• **WHAT IS EXPECTED**: Leaving pictures out, repeat word for word the line that has "Open the 公式 ribbon tab" and each line that follows it to the end of the listing.

____

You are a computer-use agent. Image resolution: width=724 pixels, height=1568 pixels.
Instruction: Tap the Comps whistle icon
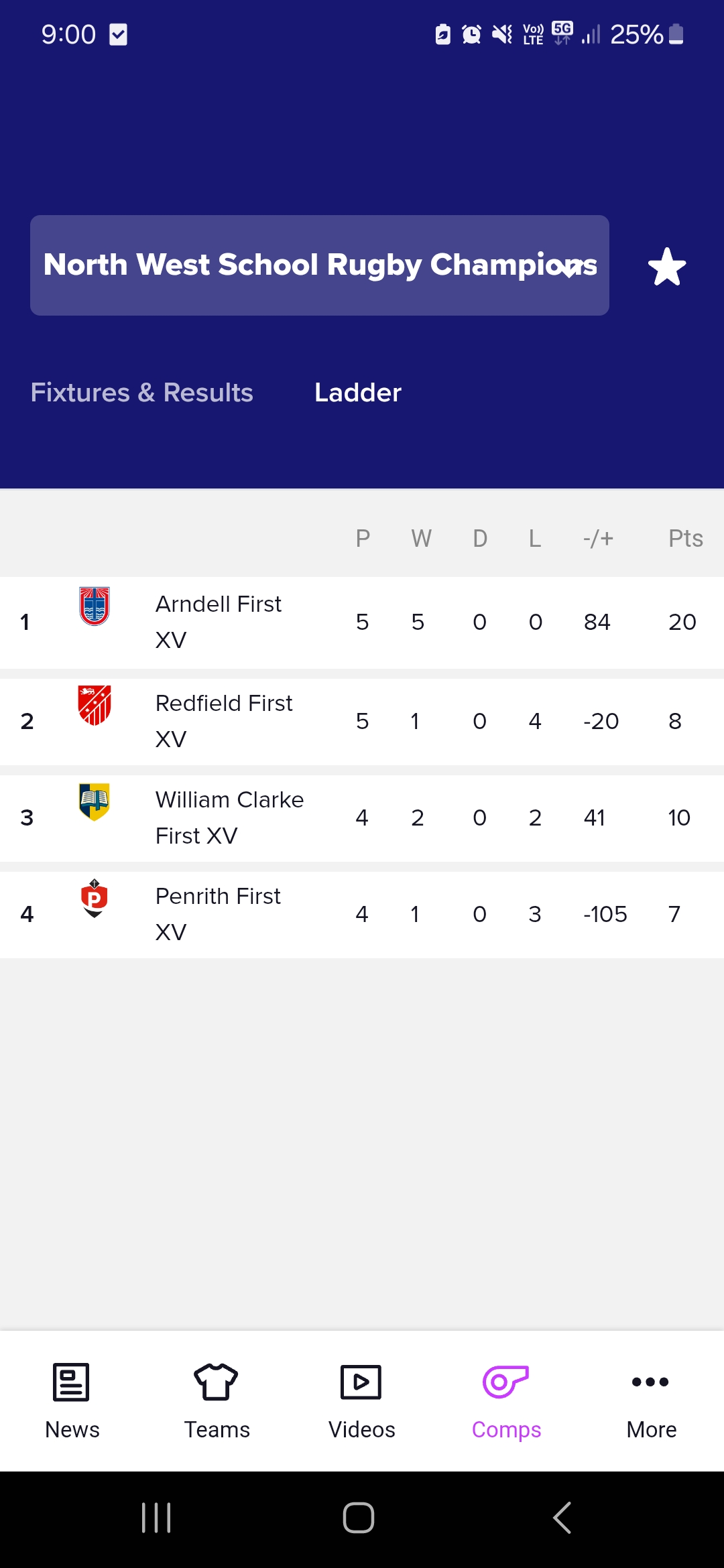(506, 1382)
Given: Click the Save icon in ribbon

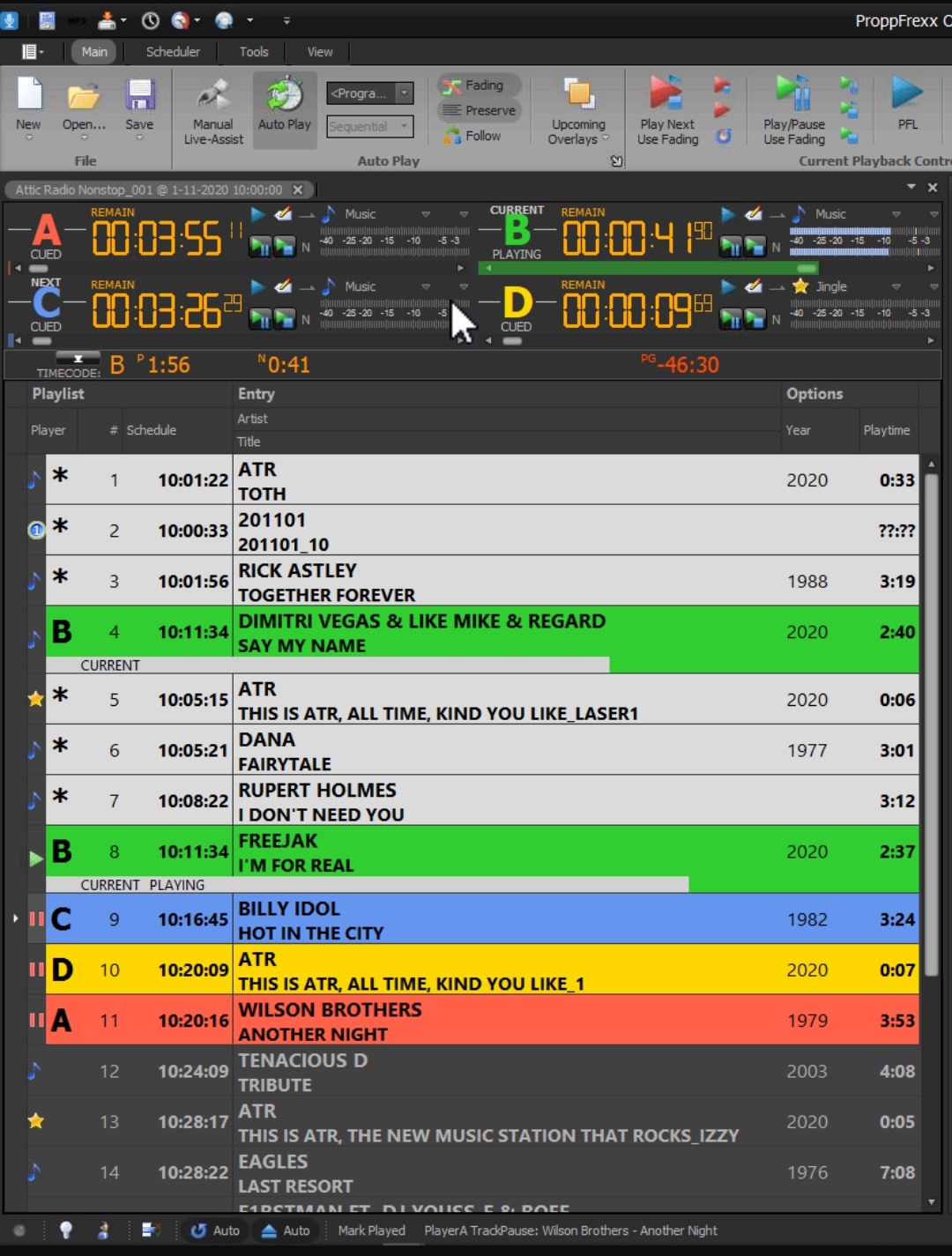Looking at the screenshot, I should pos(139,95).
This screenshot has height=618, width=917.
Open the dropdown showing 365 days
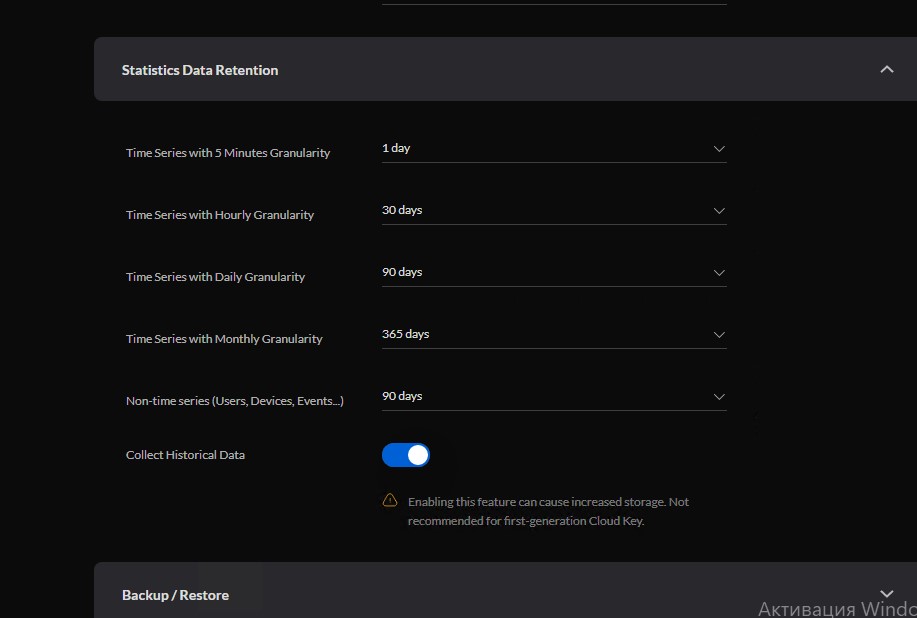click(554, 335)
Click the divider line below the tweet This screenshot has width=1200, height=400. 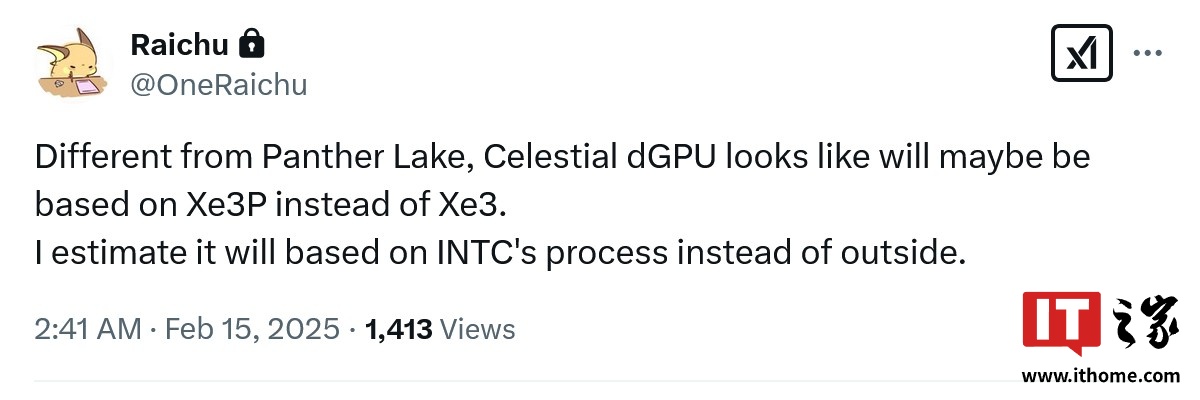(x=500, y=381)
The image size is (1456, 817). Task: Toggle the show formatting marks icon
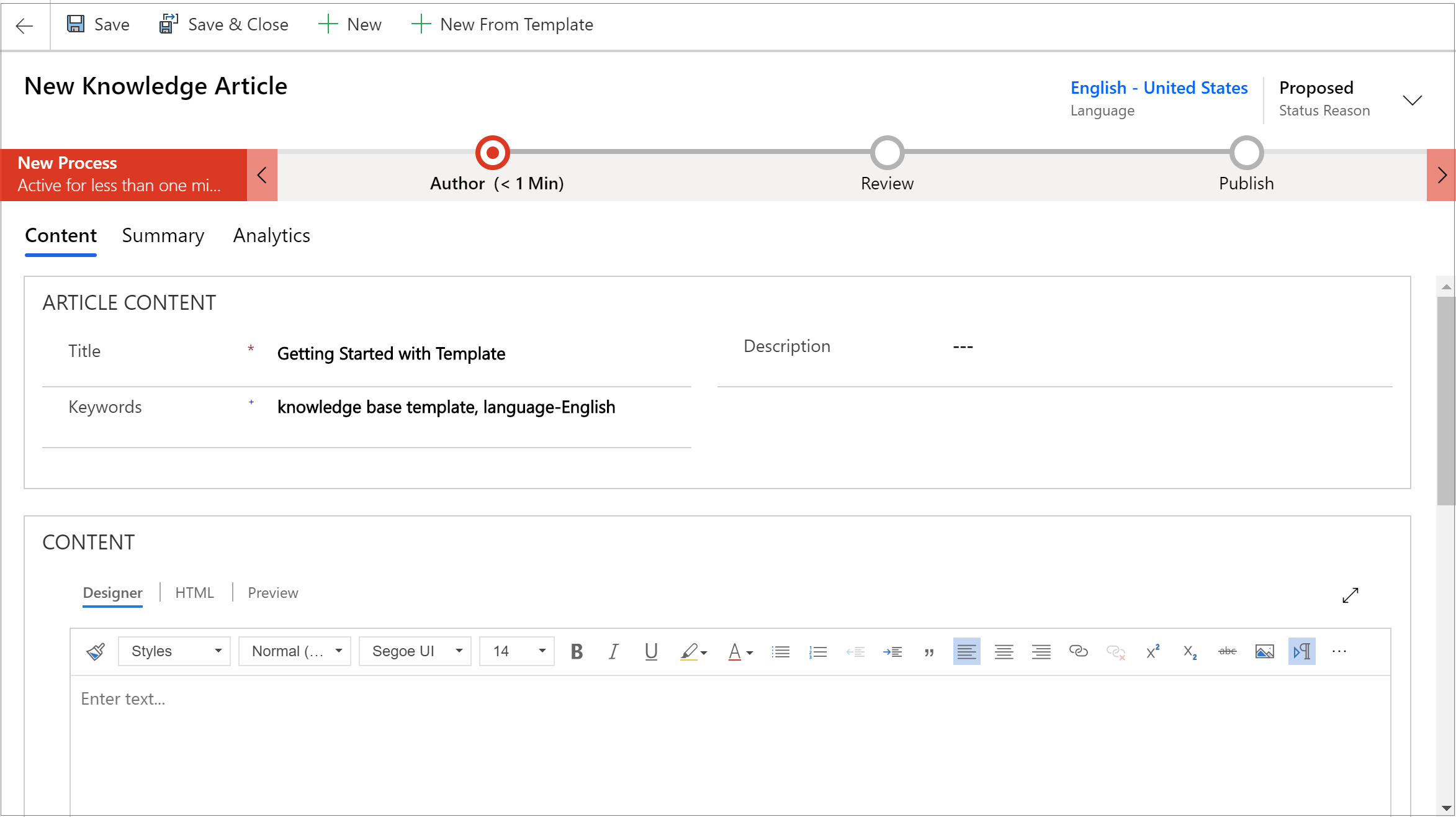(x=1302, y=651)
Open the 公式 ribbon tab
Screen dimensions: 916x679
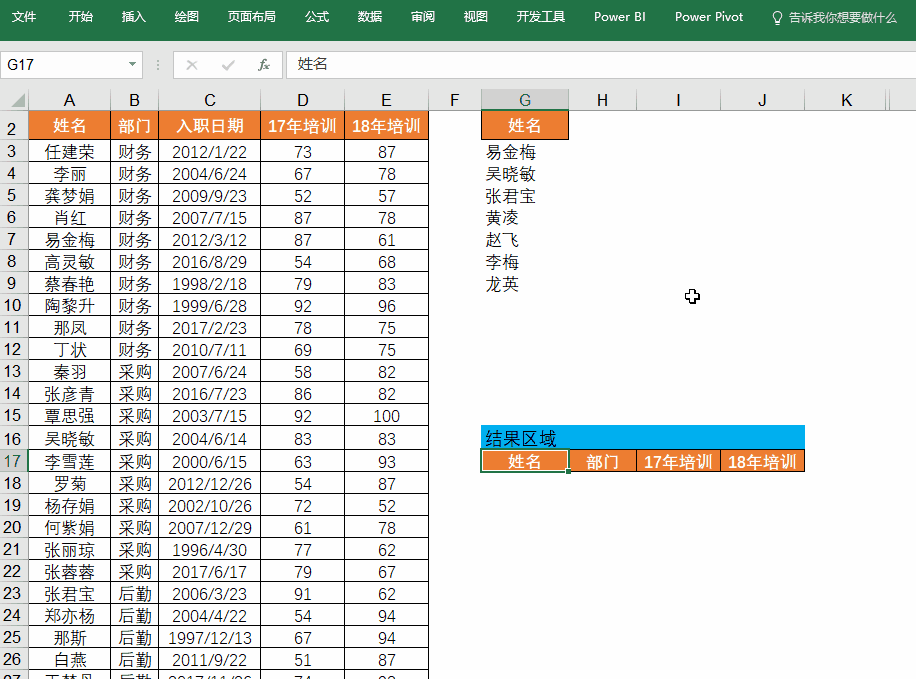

____

• **SOLUTION TO THIS EXERCISE**:
Open the 公式 ribbon tab
Screen dimensions: 916x679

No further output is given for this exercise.